Thursday, March 18, 2010

Crazy About Baseball (for Malcolm and Dawson)!

Dear friend and fellow blogger Linda has been wanting me to join her in journal quilting for well over a year now.  Suddenly I am seeing how well this project meshes with blogging, and so here is perhaps my first journal quilt.  I say perhaps since I'm still not sure I am ready to commit to one journal quilt a week, though this one went together quickly.  After spending last week, our Spring Break, with grandsons Malcolm (8) and Dawson (6), I immediately thought about doing a baseball quilt in their honor. Both boys are Baseball Crazy, and so I made this one Crazy Quilt style. I used perle cotton to machine-embroider along the edges of the center section and along each "slice" of the block.  As soon as I saw the two little boys in the dark blue fabric, I fussy cut it to be sure they would be prominent.  And I was delighted to see that not only did the kids-playing fabric at the top right have a baseball player, but also images of crayons, a child's painting, and splotches of paint--all symbolic of both boys' love of "doing art."  Finally, I found a baseball glove scrapbook embellishment and a baseball applique to fuse to the quilt.  I plan to buy some crayon buttons I recall seeing to add one more.  The edges aren't finished because I'm waiting until I decide just how (or even IF) I want to finish them.  Linda likes each of her journal quilts to be stand-alone, but I've not given up on the idea of someday sewing all of mine together into a wall hanging for my craft room.

Wednesday, March 17, 2010

Blue Dress, Blue Sky


Today I tackled a task I've been putting off for ages--mending a dress for grand-
daughter Lia.  The nanny had hand-washed it as the label dictated, but despite this, the black crocheted trim "ran" all over the blue skirt.  Lia loved this dress, so her mother Kathy asked me if there was any way I could salvage it.  After hunting several times for fabric in town to match the original skirt, I gave up and looked online.  Sure enough, I found a blue light-weight knit that was perfect.  This morning I cut the ruined skirt from the Empire bodice and the gathered ruffle at the bottom.  I used it as a pattern and cut the new skirt, and then I re-attached it at top and bottom.  The result isn't perfect, but is better than the ruined dress!  So here it is on the back patio in front of the pansies that limped along all winter but now, at the beginning of spring, they are flourishing.  Just for good measure, the blooming Bradford Pear tree against a blue, blue Texas sky!


Sunday, March 14, 2010

More Scrapbooking, an Art-filled School, Great Books, and Basketball!
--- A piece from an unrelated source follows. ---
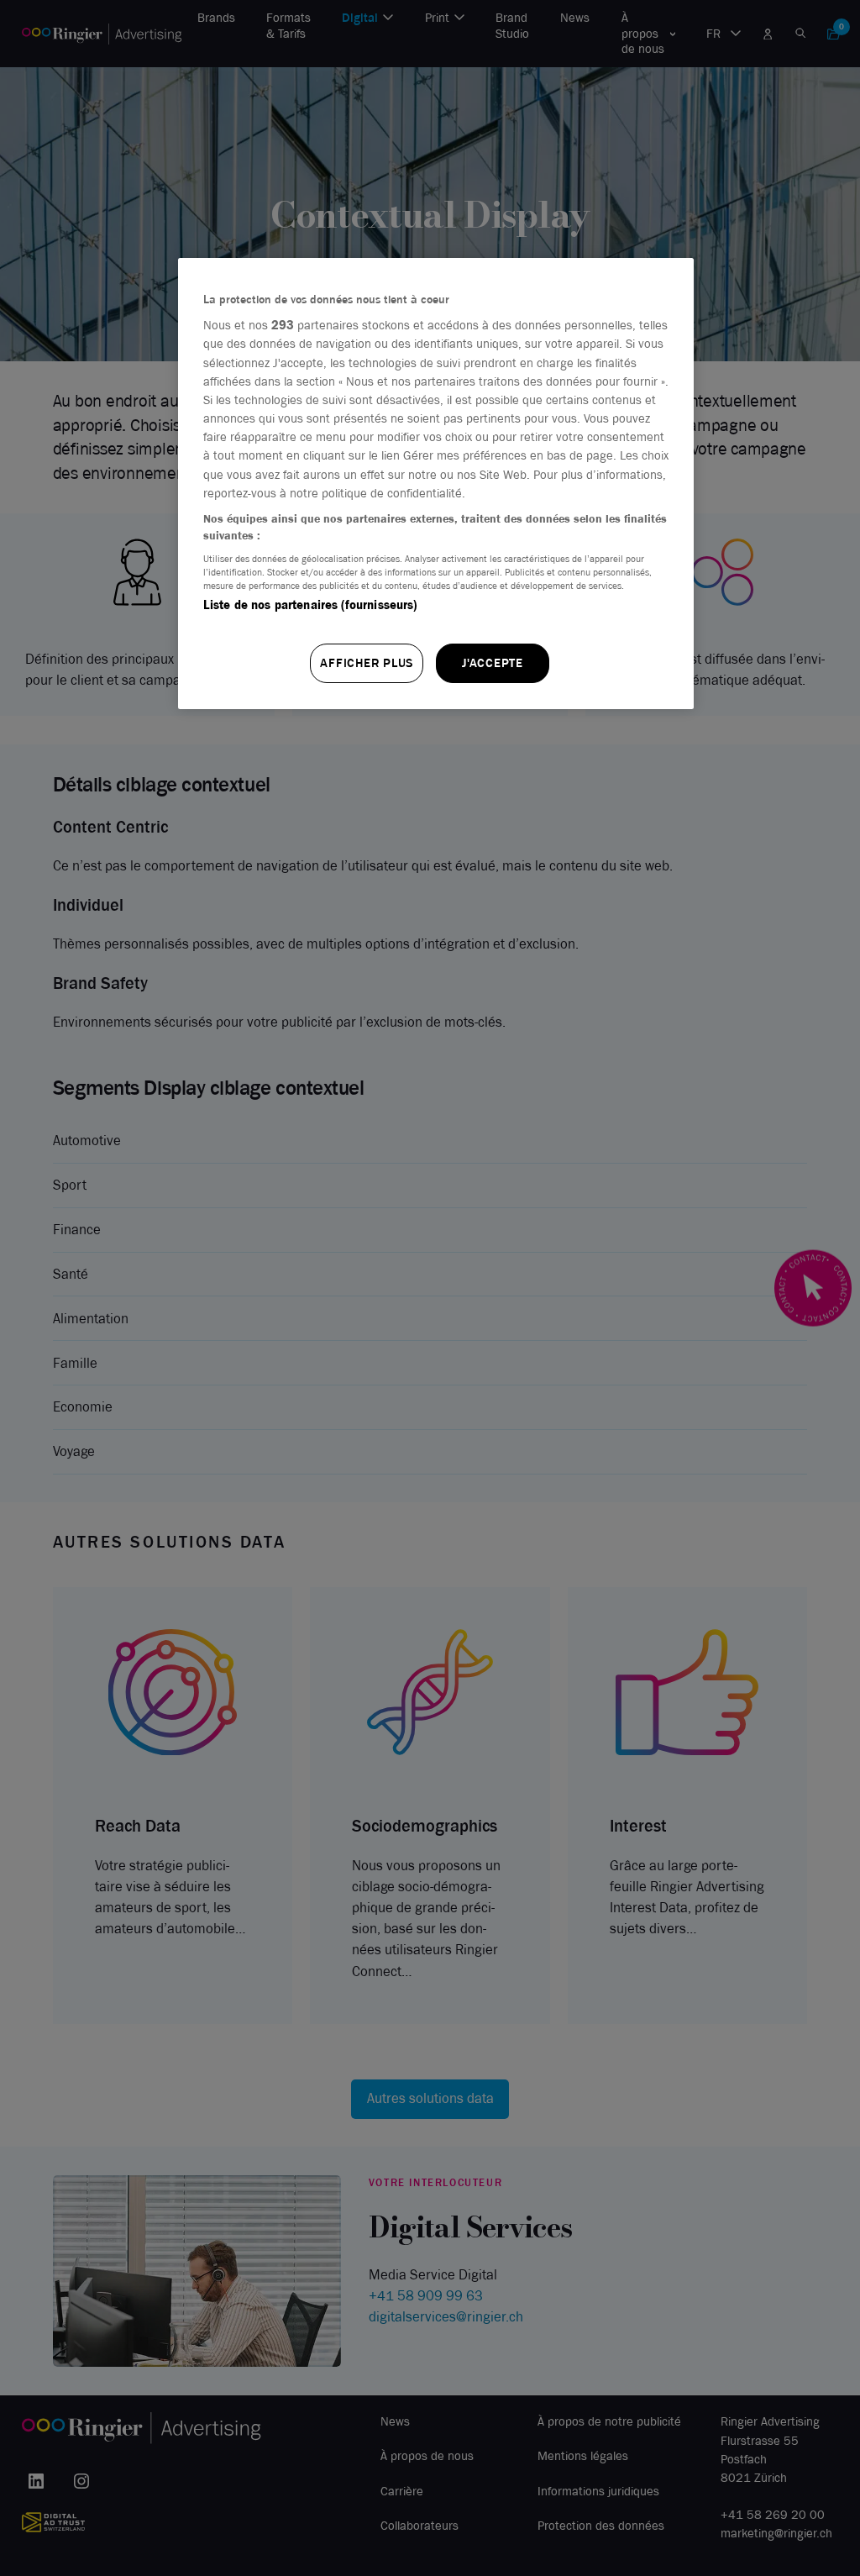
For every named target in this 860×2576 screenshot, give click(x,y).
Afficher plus (366, 662)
I've not blogged for over a week.  We've been in Michigan, visiting our daughter and son-in-law and our two grandsons, Malcolm (8) and Dawson (6 this week!)  Dawson and I continued working on his scrapbook.  We completed it through his 5th birthday, and both of us were proud and happy! 

We also visited the boys in their brand new, beautiful, state-of-the-art elementary school.  I was thrilled by the facilities and excited to see all the children's art displayed everywhere!   We met their teachers, the principal, and the art teacher.  The latter's room is light-filled and spacious.  I told her how much I loved seeing all the art displayed everywhere.  Both boys love going to art for an hour a week, and in addition to that, they do art projects within their classrooms.  Below is the dragon Malcolm painted in art.  Susan knew that he had positioned his dragon himself, so that it looks as if the dragon is turning on the light switch!  The shamrock "stained glass" was a classroom project Malcolm came home excited about, fascinated by the "see through" paper that looked like glass.  For the leprechauns, the children planted grass seeds that will soon sprout and become "hair"!

Malcolm so loved the book THE CITY OF EMBER that his teacher just finished reading to the class that we bought him his own copy and ordered the sequel for him.  Now he is reading it to his little brother!
Malcolm is not only a good artist and great reader, but he's good at basketball, too!  Before boarding the plane to come home, we got to see his last basketball game, where he made four baskets!  Malcolm is #4, going up for the shot!  So great to have such well-rounded grandchildren!  PS  That's Malcolm with their beloved Labradoodle, Ace.